• _Task statement_: Retype the listing that follows without a single change.

::::

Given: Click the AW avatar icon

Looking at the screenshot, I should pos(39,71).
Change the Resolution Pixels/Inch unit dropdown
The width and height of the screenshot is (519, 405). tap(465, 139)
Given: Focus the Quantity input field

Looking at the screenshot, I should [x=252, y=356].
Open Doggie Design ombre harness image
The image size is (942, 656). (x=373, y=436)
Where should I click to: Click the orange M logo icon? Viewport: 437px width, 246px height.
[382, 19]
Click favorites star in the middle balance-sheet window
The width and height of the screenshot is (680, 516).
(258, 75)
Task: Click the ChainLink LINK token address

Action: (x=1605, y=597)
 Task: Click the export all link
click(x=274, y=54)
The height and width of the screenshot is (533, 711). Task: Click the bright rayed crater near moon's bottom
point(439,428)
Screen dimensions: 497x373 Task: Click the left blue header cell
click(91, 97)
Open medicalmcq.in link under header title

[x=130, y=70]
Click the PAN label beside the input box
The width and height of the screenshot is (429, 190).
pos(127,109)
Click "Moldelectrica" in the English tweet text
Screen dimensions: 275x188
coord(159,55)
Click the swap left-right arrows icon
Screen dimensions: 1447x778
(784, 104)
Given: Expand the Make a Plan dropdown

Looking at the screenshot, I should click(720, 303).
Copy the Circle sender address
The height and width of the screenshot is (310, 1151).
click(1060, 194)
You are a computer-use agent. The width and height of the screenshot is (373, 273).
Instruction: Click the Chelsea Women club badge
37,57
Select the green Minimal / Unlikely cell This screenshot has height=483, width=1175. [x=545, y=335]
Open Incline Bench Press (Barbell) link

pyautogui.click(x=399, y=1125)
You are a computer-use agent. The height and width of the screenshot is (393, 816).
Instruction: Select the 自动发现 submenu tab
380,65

::::

• _Finished task_:
Given: Click the AW avatar icon

Looking at the screenshot, I should pos(39,71).
Change the Resolution Pixels/Inch unit dropdown
The width and height of the screenshot is (519, 405). tap(465, 139)
Given: Focus the Quantity input field

Looking at the screenshot, I should [x=252, y=356].
Open Doggie Design ombre harness image
The image size is (942, 656). (x=373, y=436)
Where should I click to: Click the orange M logo icon? Viewport: 437px width, 246px height.
[382, 19]
Click favorites star in the middle balance-sheet window
The width and height of the screenshot is (680, 516).
(258, 75)
Task: Click the ChainLink LINK token address

Action: (x=1605, y=597)
 Task: Click the export all link
click(x=274, y=54)
The height and width of the screenshot is (533, 711). Task: Click the bright rayed crater near moon's bottom
point(439,428)
Screen dimensions: 497x373 Task: Click the left blue header cell
click(91, 97)
Open medicalmcq.in link under header title

[x=130, y=70]
Click the PAN label beside the input box
The width and height of the screenshot is (429, 190).
pos(127,109)
Click "Moldelectrica" in the English tweet text
Screen dimensions: 275x188
coord(159,55)
Click the swap left-right arrows icon
Screen dimensions: 1447x778
(784, 104)
Given: Expand the Make a Plan dropdown

Looking at the screenshot, I should click(720, 303).
Copy the Circle sender address
The height and width of the screenshot is (310, 1151).
click(1060, 194)
You are a computer-use agent. The width and height of the screenshot is (373, 273).
Instruction: Click the Chelsea Women club badge
37,57
Select the green Minimal / Unlikely cell This screenshot has height=483, width=1175. [x=545, y=335]
Open Incline Bench Press (Barbell) link

pyautogui.click(x=399, y=1125)
You are a computer-use agent. The height and width of the screenshot is (393, 816).
Instruction: Select the 自动发现 submenu tab
380,65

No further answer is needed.